La contemplé después tendida en mi cama, las piernas abiertas. Y mi lengua recorrió sus pliegues, para que mi olfato y mi gusto se recrearan también en aquella maravilla de feminidad.

Y mi oído se deleitó con los gemidos exhalados por su boca, cuando su cuerpo se estremeció con los dulces estertores de un intenso orgasmo.

Mi pene encontró fácilmente el camino de su vagina. Y se deslizó dentro y fuera, lentamente, mientras mi vista se deleitaba con la mirada brillante de sus ojos. Mi olfato percibió el aroma natural de su pelo, extendido en la almohada, y mi lengua degustó la miel de sus labios y su boca. Y el tacto estaba concentrado en las sensaciones de mi verga profundamente abrigada en el interior de su vientre.

Finalmente, vista, oído, olfato, gusto y tacto quedaron anulados por el inmenso placer de mi eyaculación dentro de su cuerpo, que se debatía en los espasmos de un nuevo orgasmo…

Cuando desperté, la luz entraba a raudales por la ventana de mi dormitorio. Felicia, incorporada sobre un codo, me miraba con ésa expresión… La que inútilmente habían intentado plasmar mis torpes manos. 

La conduje apresuradamente al estudio. Mis pinceles se movieron frenéticamente, llenando por fin el vacío que había en el lienzo.

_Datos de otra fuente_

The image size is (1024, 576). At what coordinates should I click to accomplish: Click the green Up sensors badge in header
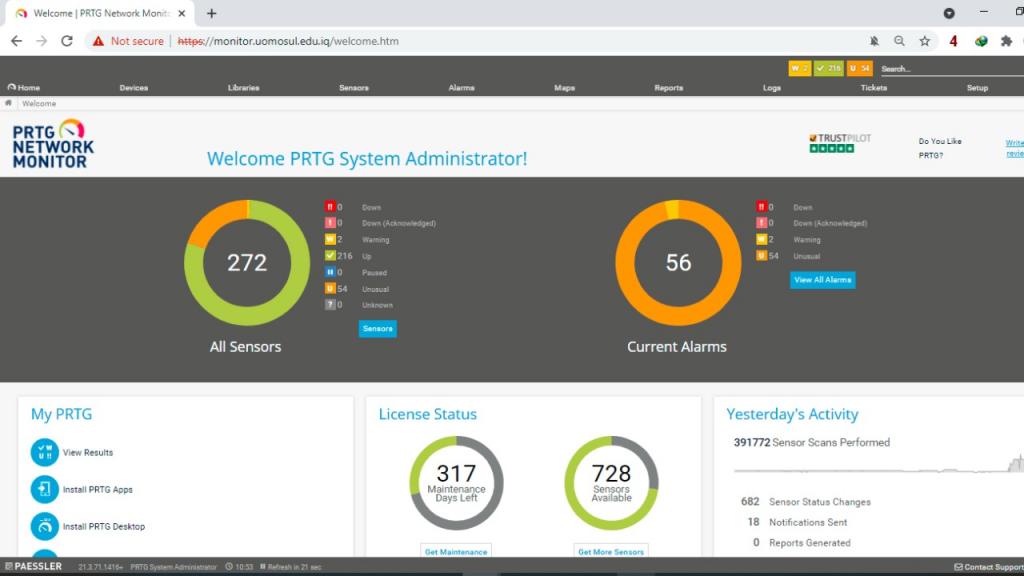tap(828, 68)
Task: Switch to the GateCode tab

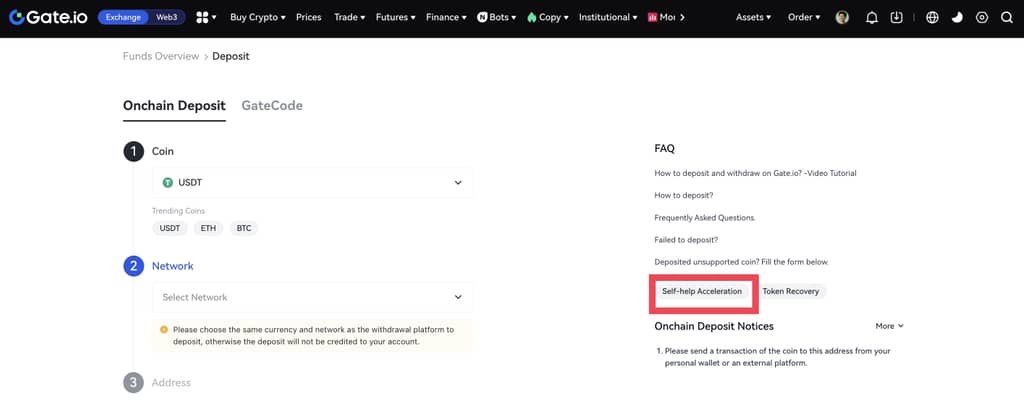Action: [x=272, y=105]
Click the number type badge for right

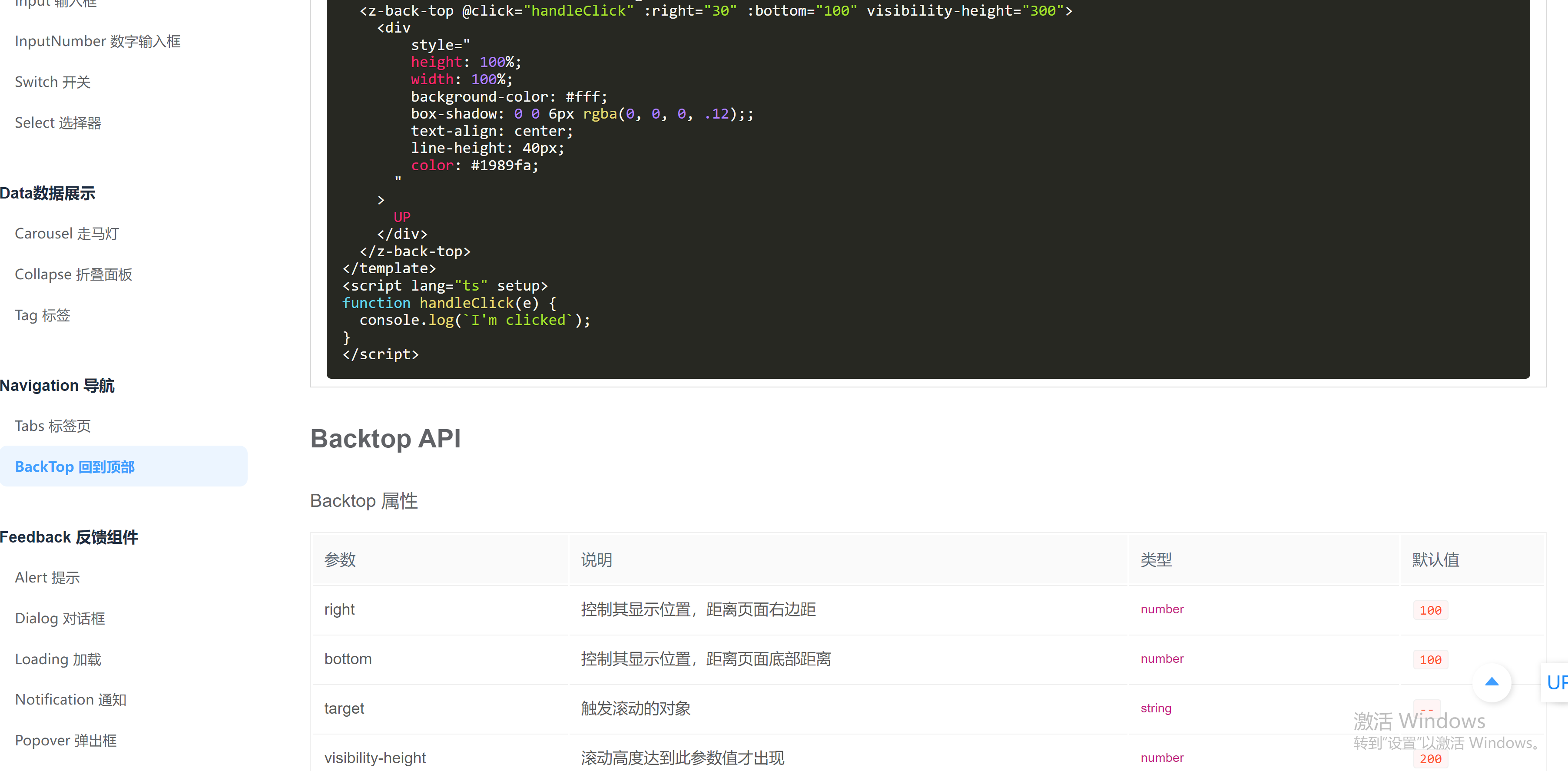[x=1161, y=609]
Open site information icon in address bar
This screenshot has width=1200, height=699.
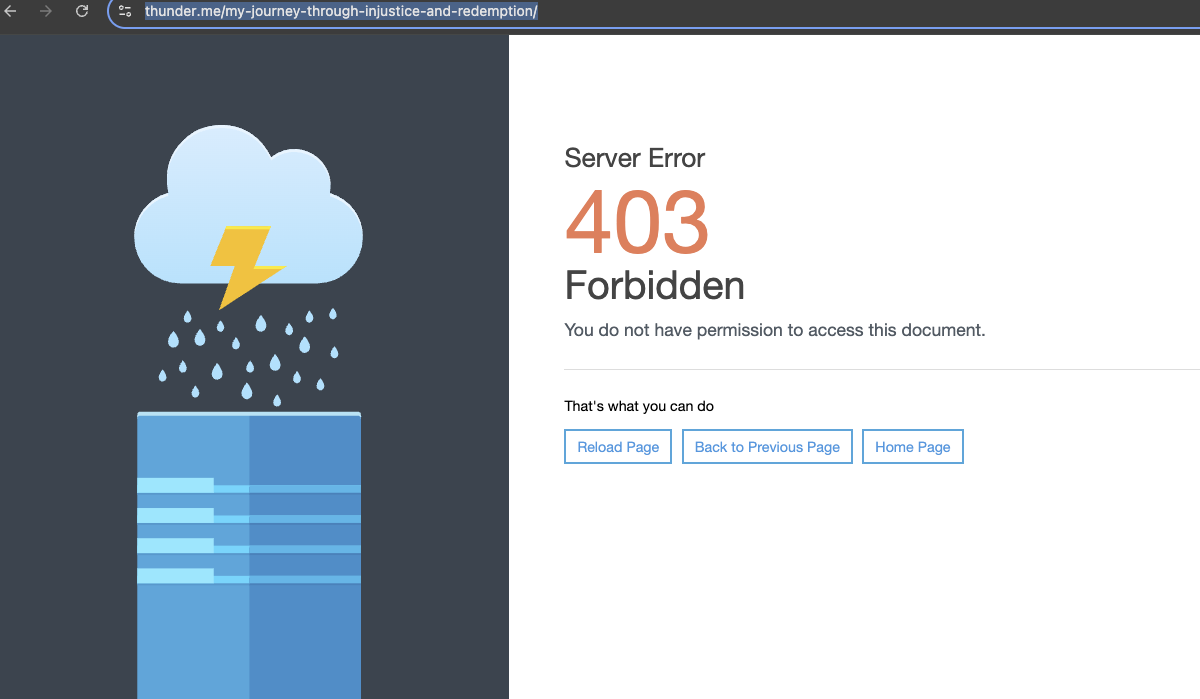[125, 12]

Al terminar, ella lo miró largamente. Después, se apretó contra mi cuerpo sin decir nada. Y caímos sobre el sofá, entrelazados, y volvimos a hacer el amor intensamente…

Estoy contemplando el cuadro. Por fin he sabido lo que buscaba ansiosamente, y que ahora refleja la imagen que parece mirarme con los ojos iluminados desde la tela: Es ternura y amor lo que puedo ver en ellos… 

Es, sin duda, mi mejor obra. Pero prefiero infinitamente el original. Felicia -que se trasladó a vivir a mi casa poco antes de nuestra boda- está a punto de volver de sus clases de declamación. Es lo único que conserva de su vida anterior. Ya no posa, porque quiero la imagen de su cuerpo sólo para mí. Y mi pene ansioso espera nuevamente perderse en la suavidad de su sexo.